>>>

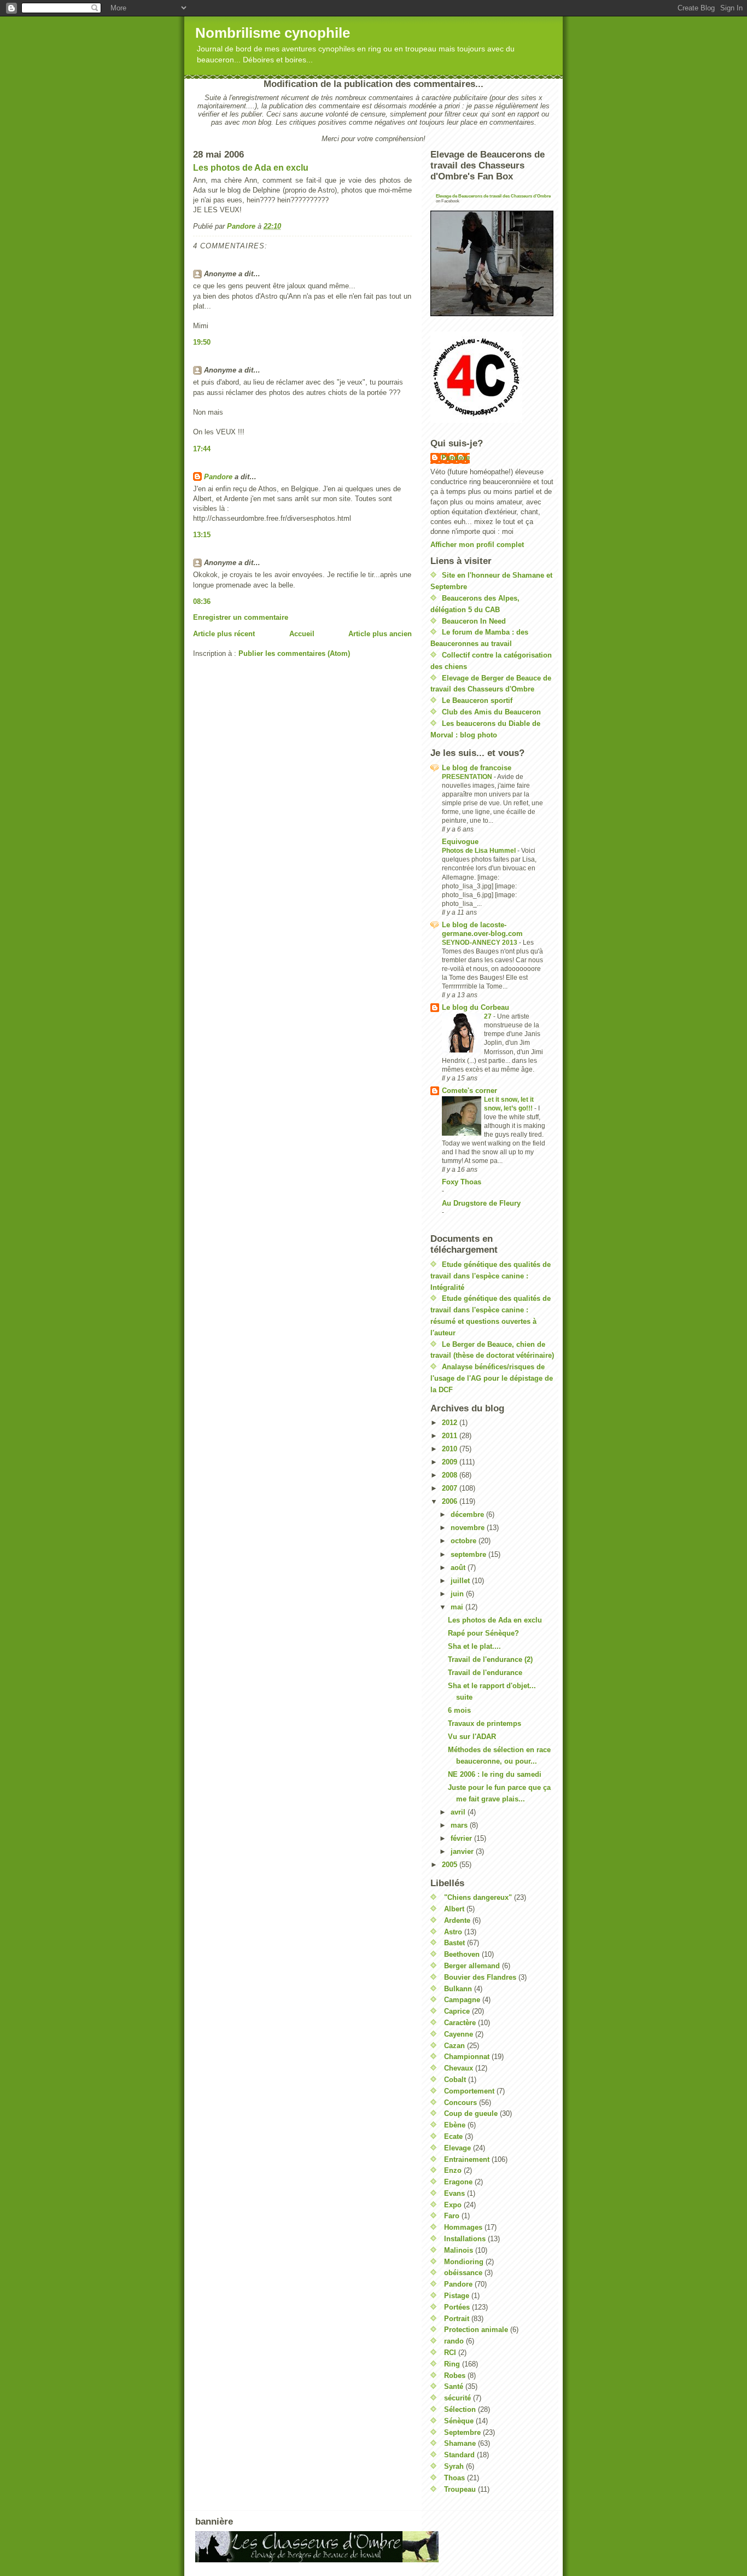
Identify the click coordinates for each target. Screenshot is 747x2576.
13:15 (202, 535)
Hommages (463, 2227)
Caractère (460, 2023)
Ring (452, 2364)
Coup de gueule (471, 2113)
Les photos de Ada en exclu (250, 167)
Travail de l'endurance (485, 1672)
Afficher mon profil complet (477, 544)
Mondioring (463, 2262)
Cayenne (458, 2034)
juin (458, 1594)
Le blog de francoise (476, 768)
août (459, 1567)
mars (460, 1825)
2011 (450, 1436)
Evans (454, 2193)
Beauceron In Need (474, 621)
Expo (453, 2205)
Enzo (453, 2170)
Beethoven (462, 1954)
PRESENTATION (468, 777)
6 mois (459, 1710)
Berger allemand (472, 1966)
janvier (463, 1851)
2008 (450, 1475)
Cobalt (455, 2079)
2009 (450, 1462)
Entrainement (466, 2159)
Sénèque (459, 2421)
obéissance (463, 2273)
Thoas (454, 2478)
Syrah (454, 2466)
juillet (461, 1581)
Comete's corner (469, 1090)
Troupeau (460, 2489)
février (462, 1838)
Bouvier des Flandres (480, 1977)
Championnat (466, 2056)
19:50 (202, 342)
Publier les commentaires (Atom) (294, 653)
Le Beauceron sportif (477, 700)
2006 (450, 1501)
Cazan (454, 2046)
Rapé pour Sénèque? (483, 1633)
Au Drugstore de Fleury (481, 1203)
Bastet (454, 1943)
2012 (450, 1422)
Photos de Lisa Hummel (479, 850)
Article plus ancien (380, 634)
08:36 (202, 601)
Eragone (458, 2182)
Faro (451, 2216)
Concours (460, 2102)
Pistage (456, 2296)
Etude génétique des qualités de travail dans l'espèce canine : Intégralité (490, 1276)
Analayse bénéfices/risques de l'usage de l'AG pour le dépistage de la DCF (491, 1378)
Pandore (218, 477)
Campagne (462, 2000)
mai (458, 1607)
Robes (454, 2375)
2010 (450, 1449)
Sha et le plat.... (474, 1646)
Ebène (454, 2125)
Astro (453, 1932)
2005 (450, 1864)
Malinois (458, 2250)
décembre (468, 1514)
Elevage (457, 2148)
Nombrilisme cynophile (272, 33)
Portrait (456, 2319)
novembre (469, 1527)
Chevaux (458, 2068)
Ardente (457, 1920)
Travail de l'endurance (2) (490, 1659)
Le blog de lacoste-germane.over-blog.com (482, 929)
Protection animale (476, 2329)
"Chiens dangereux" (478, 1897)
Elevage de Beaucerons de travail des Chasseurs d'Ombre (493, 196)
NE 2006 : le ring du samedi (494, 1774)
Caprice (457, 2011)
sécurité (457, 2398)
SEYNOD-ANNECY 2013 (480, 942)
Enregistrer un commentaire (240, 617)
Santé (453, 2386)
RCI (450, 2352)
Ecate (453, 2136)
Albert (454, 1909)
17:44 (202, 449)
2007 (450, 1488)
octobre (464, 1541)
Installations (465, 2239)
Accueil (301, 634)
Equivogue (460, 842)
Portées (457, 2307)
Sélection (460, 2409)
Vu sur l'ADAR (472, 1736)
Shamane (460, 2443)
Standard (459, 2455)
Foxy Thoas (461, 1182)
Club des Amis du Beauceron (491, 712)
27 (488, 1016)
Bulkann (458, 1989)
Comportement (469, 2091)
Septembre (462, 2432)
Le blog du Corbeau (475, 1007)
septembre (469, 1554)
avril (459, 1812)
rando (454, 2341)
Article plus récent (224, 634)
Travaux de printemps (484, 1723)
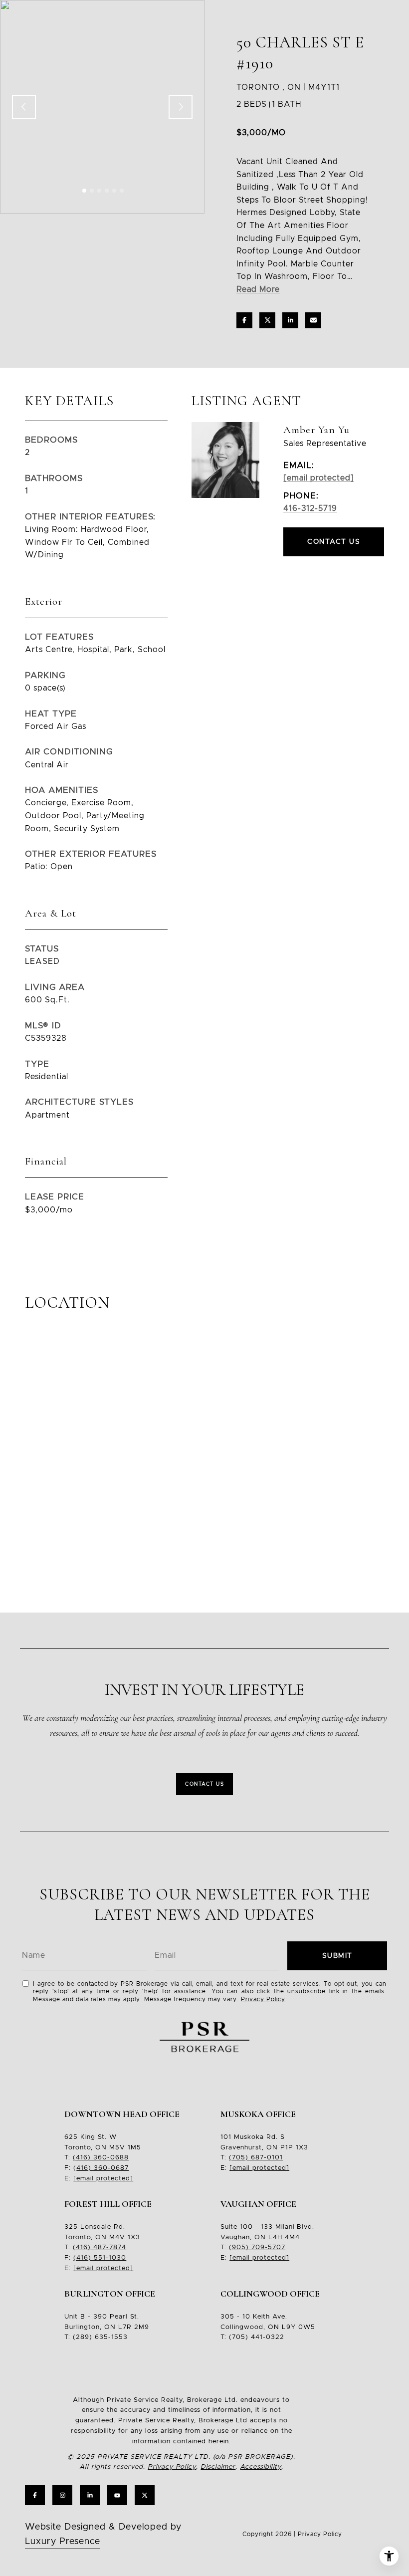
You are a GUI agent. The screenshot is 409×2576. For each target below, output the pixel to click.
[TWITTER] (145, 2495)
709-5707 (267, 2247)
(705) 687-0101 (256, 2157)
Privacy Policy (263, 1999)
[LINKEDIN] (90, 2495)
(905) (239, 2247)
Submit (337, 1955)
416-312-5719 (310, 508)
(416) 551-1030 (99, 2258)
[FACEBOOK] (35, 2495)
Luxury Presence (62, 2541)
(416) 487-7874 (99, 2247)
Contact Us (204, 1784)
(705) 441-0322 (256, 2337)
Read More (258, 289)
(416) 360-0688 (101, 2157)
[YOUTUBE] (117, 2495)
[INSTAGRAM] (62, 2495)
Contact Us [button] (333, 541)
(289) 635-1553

<<<

→ **Aim of the exercise**:
Excluding pictures, copy exactly the lines from the line containing "Comportement (469, 2091)" through the last line of the data, inclusive.

→ **Expected output**:
Comportement (469, 2091)
Septembre (462, 2432)
Le blog du Corbeau (475, 1007)
septembre (469, 1554)
avril (459, 1812)
rando (454, 2341)
Article plus récent (224, 634)
Travaux de printemps (484, 1723)
You are a GUI agent. The screenshot is 409×2576. For each target below, output the pixel to click.
[TWITTER] (145, 2495)
709-5707 (267, 2247)
(705) 687-0101 (256, 2157)
Privacy Policy (263, 1999)
[LINKEDIN] (90, 2495)
(905) (239, 2247)
Submit (337, 1955)
416-312-5719 (310, 508)
(416) 551-1030 (99, 2258)
[FACEBOOK] (35, 2495)
Luxury Presence (62, 2541)
(416) 487-7874 (99, 2247)
Contact Us (204, 1784)
(705) 441-0322 (256, 2337)
Read More (258, 289)
(416) 360-0688 (101, 2157)
[YOUTUBE] (117, 2495)
[INSTAGRAM] (62, 2495)
Contact Us [button] (333, 541)
(289) 635-1553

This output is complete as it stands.